## Selected extract
###
One of BFA’s youngest faculty members, Caitlin Madeiros, is excited to start her life in the education field. She is a paraeducator dedicated to connecting with students and having an impact on the people she works with, and she said she “can bring a lot of new things to a school being just out of college and having a lot of fresh ideas.”

Madeiros is fresh out of Bridgewater State University in Bridgewater, Mass. which she says is a “teacher college.” She graduated with a bachelor’s degree and has her teaching license in history. While also working at BFA, she is working on her Master’s in Special Education at UVM. 

Right now, she’s working alongside BFA teachers to be a support for students. If a student needs help, they can ask her in person or send an email. Madeiros helps out in geometry in construction, video literature and sociology of crime. She believes that BFA has great opportunities for students, and that is one of the main reasons she chose to work for BFA above other Vermont high schools. 

Although Madeiros is young, she isn’t inexperienced. She spent the entire second semester of her senior year of undergraduate school at Bridgewater State University student teaching at a high school in Massachusetts. Student teaching started off gradually, but soon she got the opportunity to teach the class independently. Teaching two world history classes at different sophomore levels, as well as a U.S. history II class all the way through distance learning, solidified her passion for teaching. 

“It taught me a lot about the impact you can have on students right away. I made a lot of great connections with those students, and it was very hard for me to leave them when the COVID shutdown happened. . . it was like my first real teaching experience, [and I thought], what if I don’t like it, and I built myself up to this and I don’t like it?” Madeiros then said, “… that definitely was not the case.”

Whether or not she wants to take the path of special education or teaching history is still up in the air. But one thing is certain: she wants to teach at the high school level. Madeiros went through a lot of heavy, traumatic things during high school, but her teachers didn’t let her drown in it.
###
## Recorded data

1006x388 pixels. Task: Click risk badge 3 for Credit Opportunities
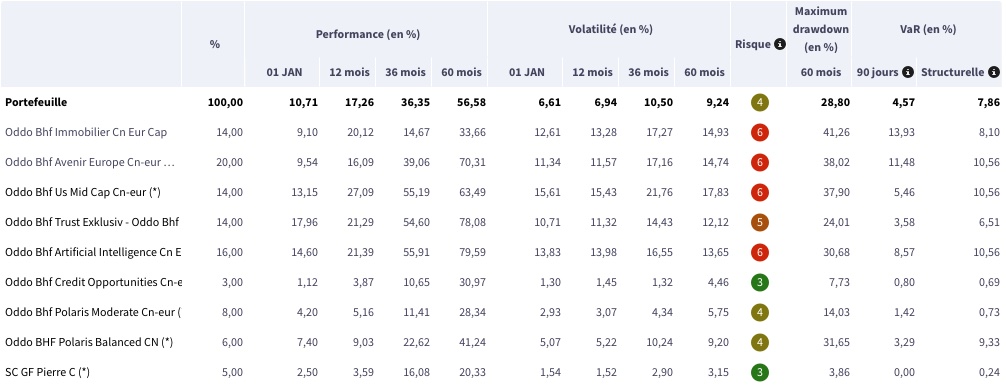pyautogui.click(x=760, y=282)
###
## What to produce
Please reproduce word for word the part of the profile of Caitlin Madeiros from "One of BFA’s" to "Education at UVM.".

## Output of the exercise
One of BFA’s youngest faculty members, Caitlin Madeiros, is excited to start her life in the education field. She is a paraeducator dedicated to connecting with students and having an impact on the people she works with, and she said she “can bring a lot of new things to a school being just out of college and having a lot of fresh ideas.”

Madeiros is fresh out of Bridgewater State University in Bridgewater, Mass. which she says is a “teacher college.” She graduated with a bachelor’s degree and has her teaching license in history. While also working at BFA, she is working on her Master’s in Special Education at UVM.